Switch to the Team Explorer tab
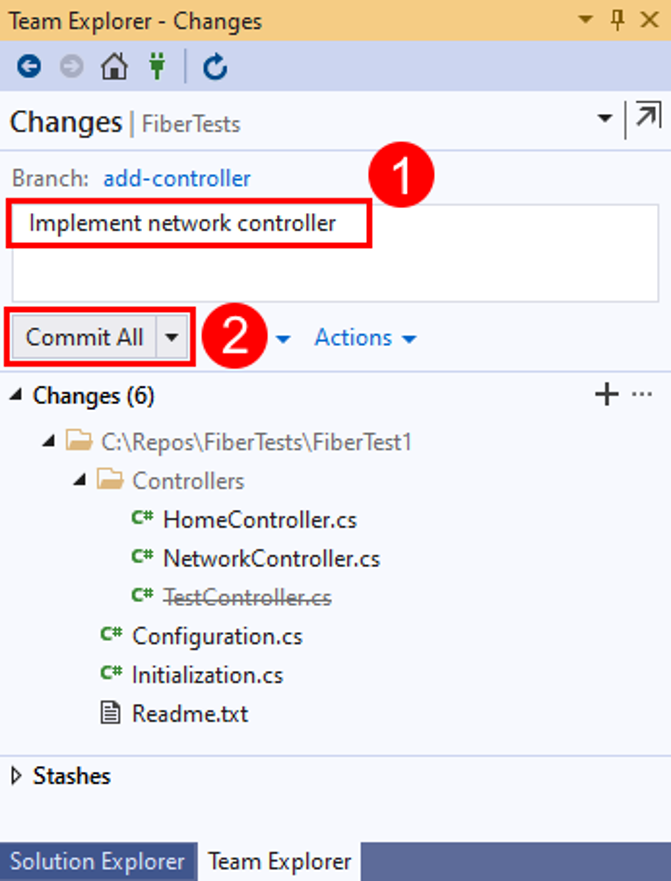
...
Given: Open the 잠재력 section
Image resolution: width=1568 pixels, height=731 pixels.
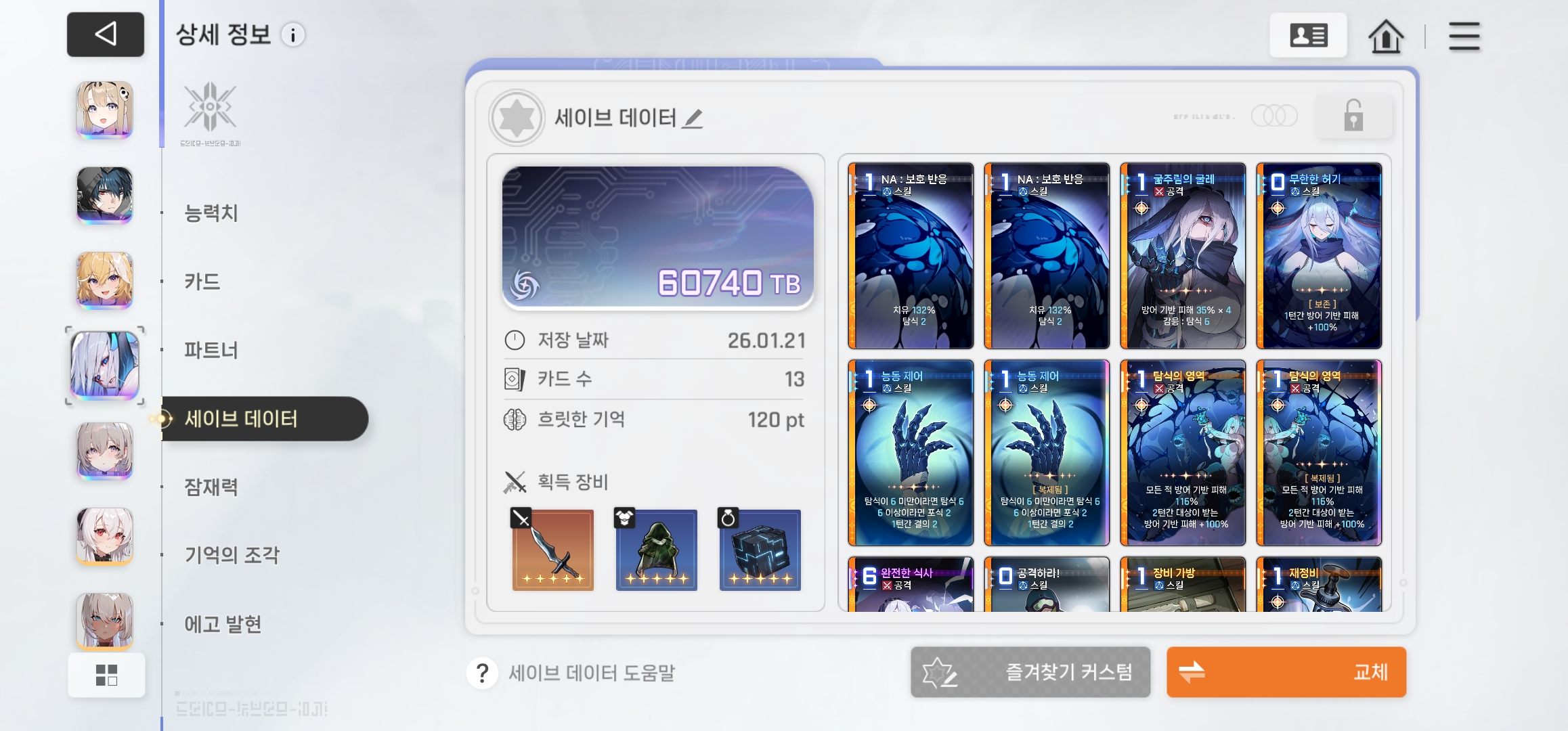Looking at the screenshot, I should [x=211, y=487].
--
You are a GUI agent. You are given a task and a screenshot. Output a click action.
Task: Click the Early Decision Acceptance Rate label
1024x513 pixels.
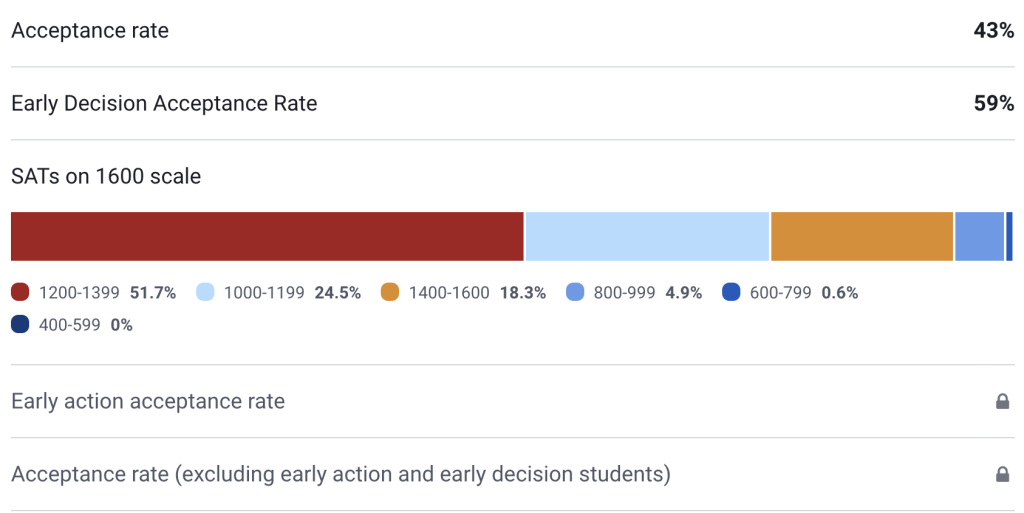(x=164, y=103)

Exercise task
Reproduce the data from the line containing "You are a GUI" through the line containing "(x=164, y=103)", swapping "screenshot" for "screen capture" and changing nothing else. Omit the pictures.

Task answer
You are a GUI agent. You are given a task and a screen capture. Output a click action.
Task: Click the Early Decision Acceptance Rate label
1024x513 pixels.
(x=164, y=103)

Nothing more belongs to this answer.